Spring-11: Introducing PDC Topics into CS1/2 and a Mobile- and Cloud-Based Intermediate Software Design Course

Joseph P. Kaylor
Konstantin Läufer, Loyola University Chicago
Chandra N. Sekharan, Loyola University Chicago
George K. Thiruvathukal, Loyola University Chicago

Updated materials (workshop papers, posters, presentations, evaluation results, etc.) are available at laufer.cs.luc.edu/teaching/edupar.

Abstract

Recent changes in the environment of Loyola University Chicago’s Department of Computer Science include a better differentiation of our four undergraduate majors, growing interest in computing among science majors, and an increased demand for graduates with mobile and cloud skills. In our continued effort to incorporate parallel and distributed computing topics into the undergraduate curriculum, we are focusing on these three existing courses:

CS1: In response to a request from the physics department, we started to offer a CS1 section aimed at majors in physics and other hard sciences this spring semester. This section includes some material on numerical methods at the K and C levels, and about 4.5 class hours will be dedicated to parallel versions of these algorithms and the possible resulting speedup, using data parallelism in C#.

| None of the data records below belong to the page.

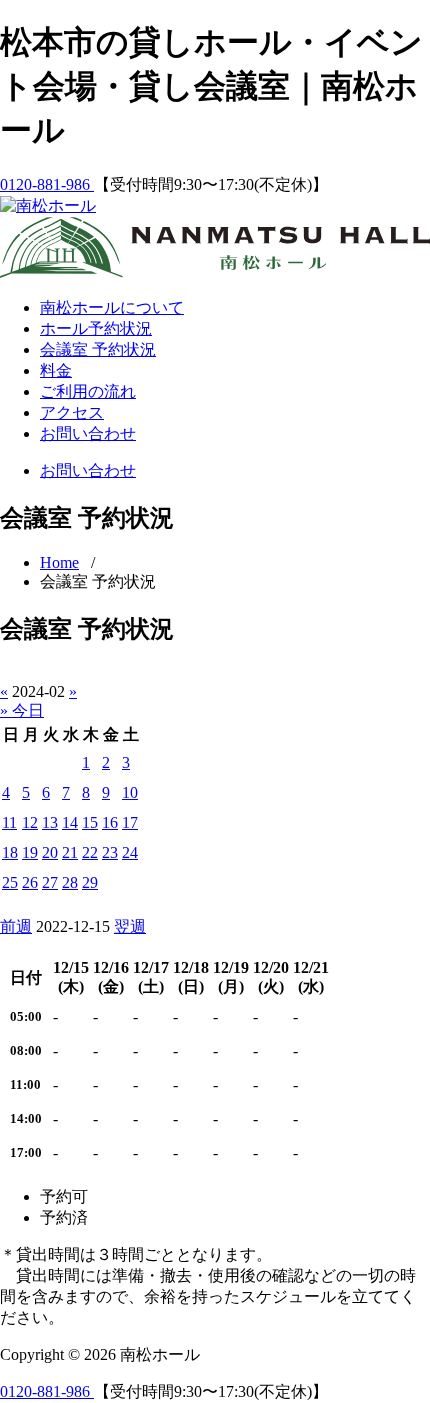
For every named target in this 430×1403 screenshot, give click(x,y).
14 (70, 822)
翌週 (130, 926)
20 (50, 852)
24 (130, 852)
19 (30, 852)
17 (130, 822)
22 (90, 852)
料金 (56, 370)
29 (90, 882)
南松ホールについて (112, 307)
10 (130, 792)
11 (9, 822)
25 (10, 882)
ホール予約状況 (96, 328)
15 (90, 822)
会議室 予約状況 (98, 349)
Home (59, 562)
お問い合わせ (88, 433)
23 (110, 852)
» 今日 (22, 710)
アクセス (72, 412)
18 (10, 852)
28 (70, 882)
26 (30, 882)
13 (50, 822)
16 (110, 822)
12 (30, 822)
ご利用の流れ (88, 391)
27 (50, 882)
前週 (16, 926)
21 (70, 852)
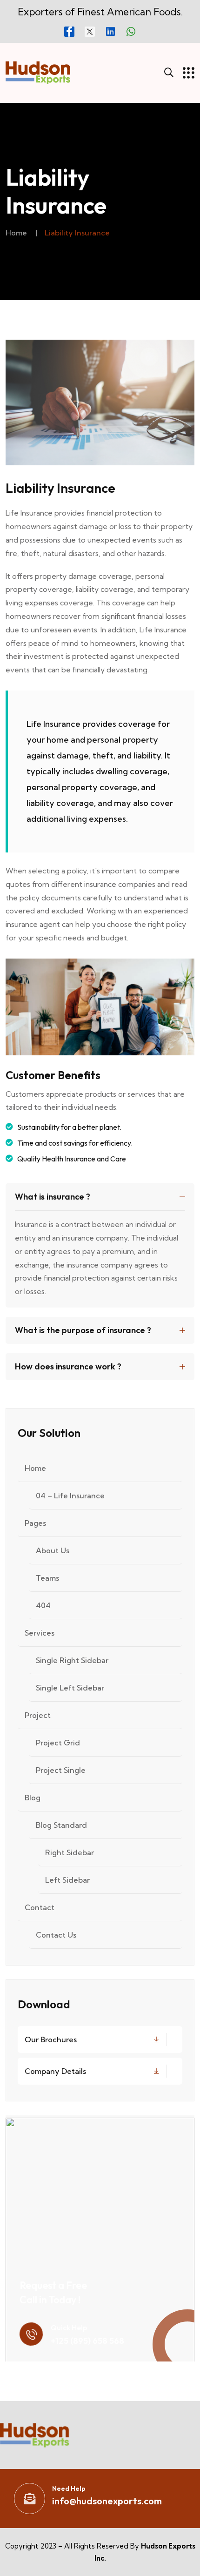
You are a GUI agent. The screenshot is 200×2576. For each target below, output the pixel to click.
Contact (39, 1907)
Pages (35, 1523)
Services (39, 1632)
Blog (32, 1797)
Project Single (61, 1770)
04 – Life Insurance (70, 1495)
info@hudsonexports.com (107, 2501)
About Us (52, 1550)
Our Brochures (51, 2039)
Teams (47, 1578)
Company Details (55, 2071)
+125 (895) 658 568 (87, 2340)
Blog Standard (61, 1825)
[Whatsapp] (131, 32)
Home (16, 232)
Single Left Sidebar (70, 1687)
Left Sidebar (67, 1880)
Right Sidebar (69, 1852)
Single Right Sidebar (72, 1660)
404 (43, 1605)
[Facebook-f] (69, 32)
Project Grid (58, 1742)
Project (38, 1715)
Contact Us (56, 1934)
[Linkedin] (110, 32)
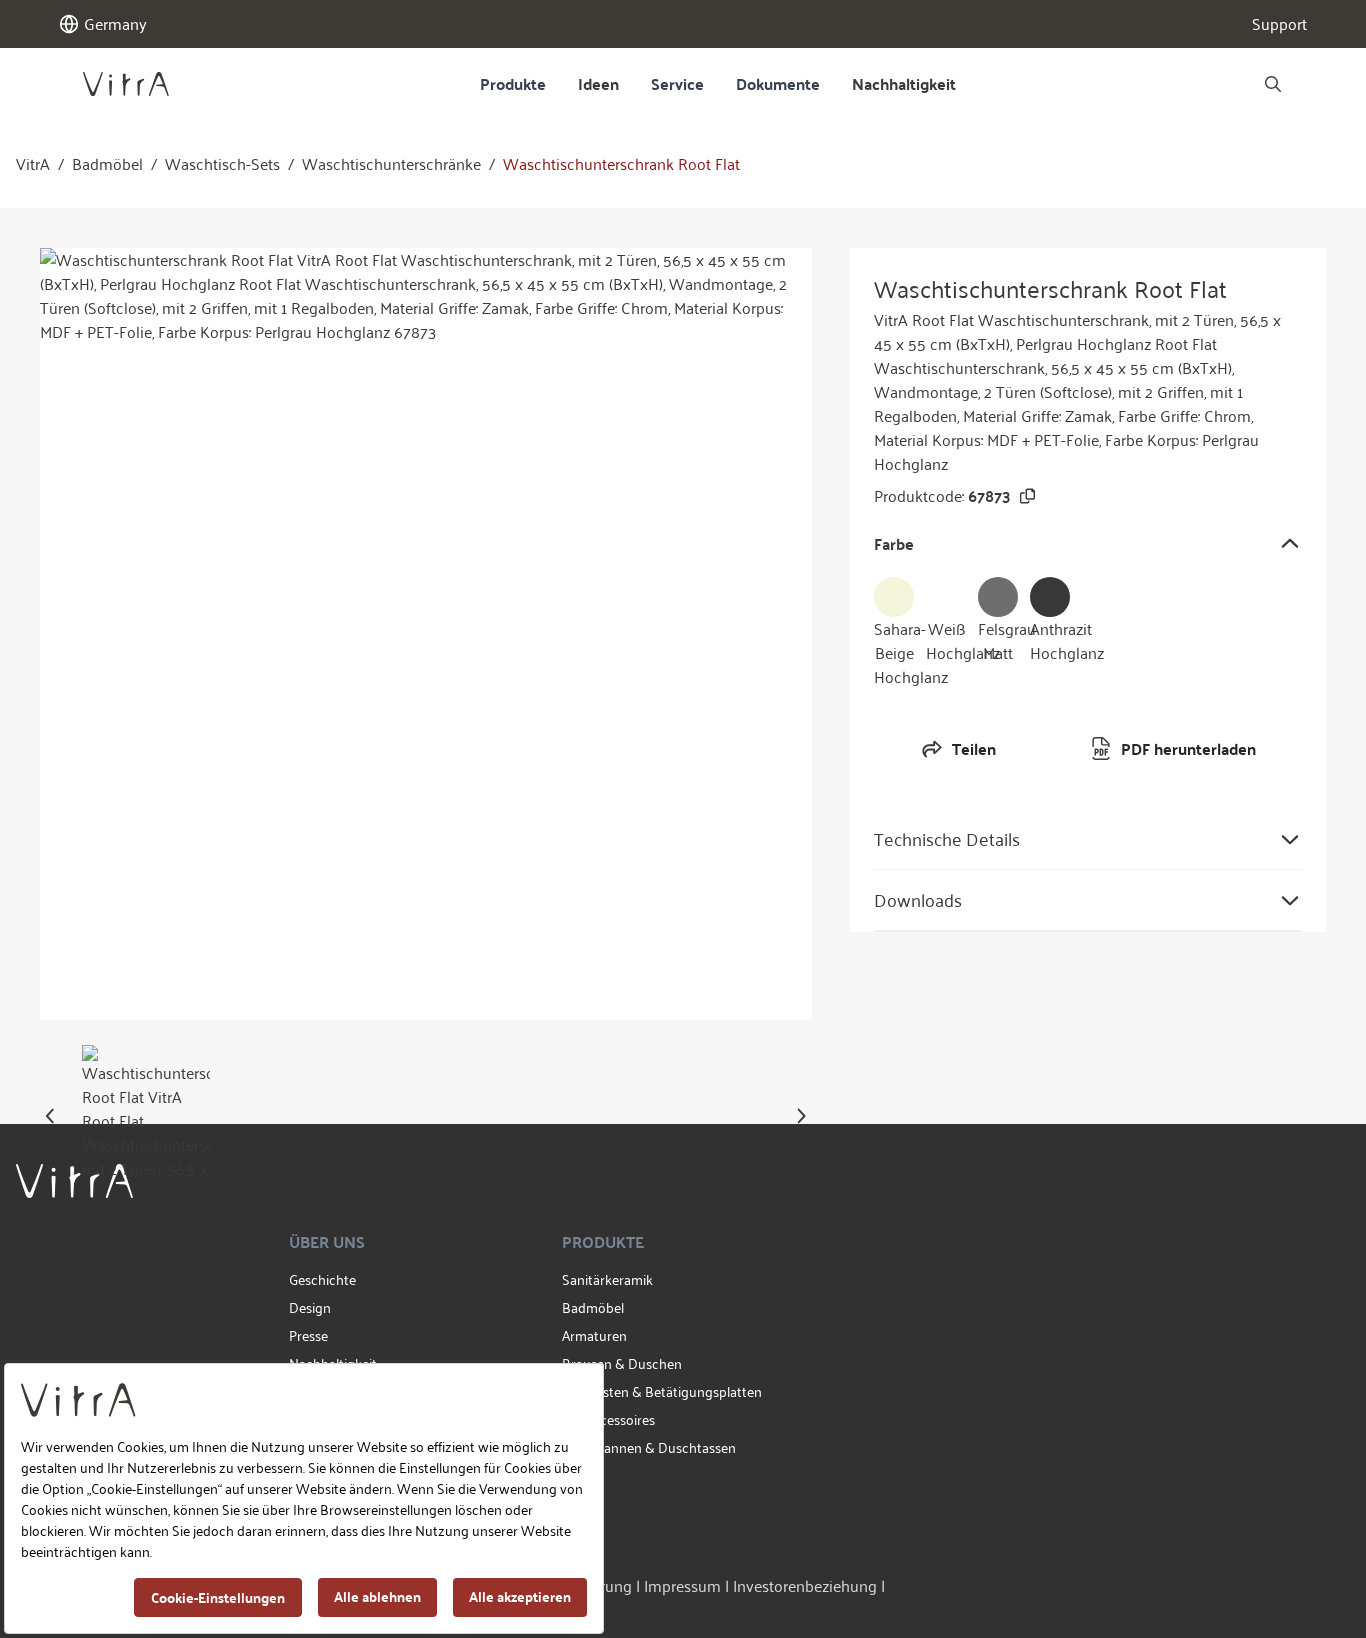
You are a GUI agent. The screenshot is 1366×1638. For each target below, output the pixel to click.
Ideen (598, 83)
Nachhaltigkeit (904, 83)
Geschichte (322, 1279)
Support (1279, 24)
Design (310, 1307)
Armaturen (594, 1335)
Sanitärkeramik (607, 1279)
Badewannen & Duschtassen (649, 1447)
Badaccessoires (608, 1419)
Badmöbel (107, 164)
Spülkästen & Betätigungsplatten (662, 1391)
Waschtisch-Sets (222, 164)
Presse (308, 1335)
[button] (50, 1116)
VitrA (33, 164)
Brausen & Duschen (622, 1363)
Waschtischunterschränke (391, 164)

CS2: We have emphasized PDC topics in CS2 as of fall 2011. The course now includes a module on task parallelism, speedup, and load balancing in algorithms involving arbitrary precision arithmetics. We present these topics at the C and A levels during about 4.5 class hours in the form of sequential and multithreaded Java BigInteger computations of the Fibonacci numbers.

CS 313: We have emphasized PDC topics in this intermediate, object-oriented software design course since fall 2011. As of fall 2012, we switched the programming projects from C# to Java with Android. The latter provides a highly effective context for studying concurrency and distributed computing topics at the C and A levels including external and internal events, background threads, offloading computation from the mobile device to the cloud, and observing the resulting throughput-latency tradeoff.

Evaluation of our PDC course modules includes at least one quiz or exam where the students’ understanding of the covered topics is measured using a pre- and post-test design.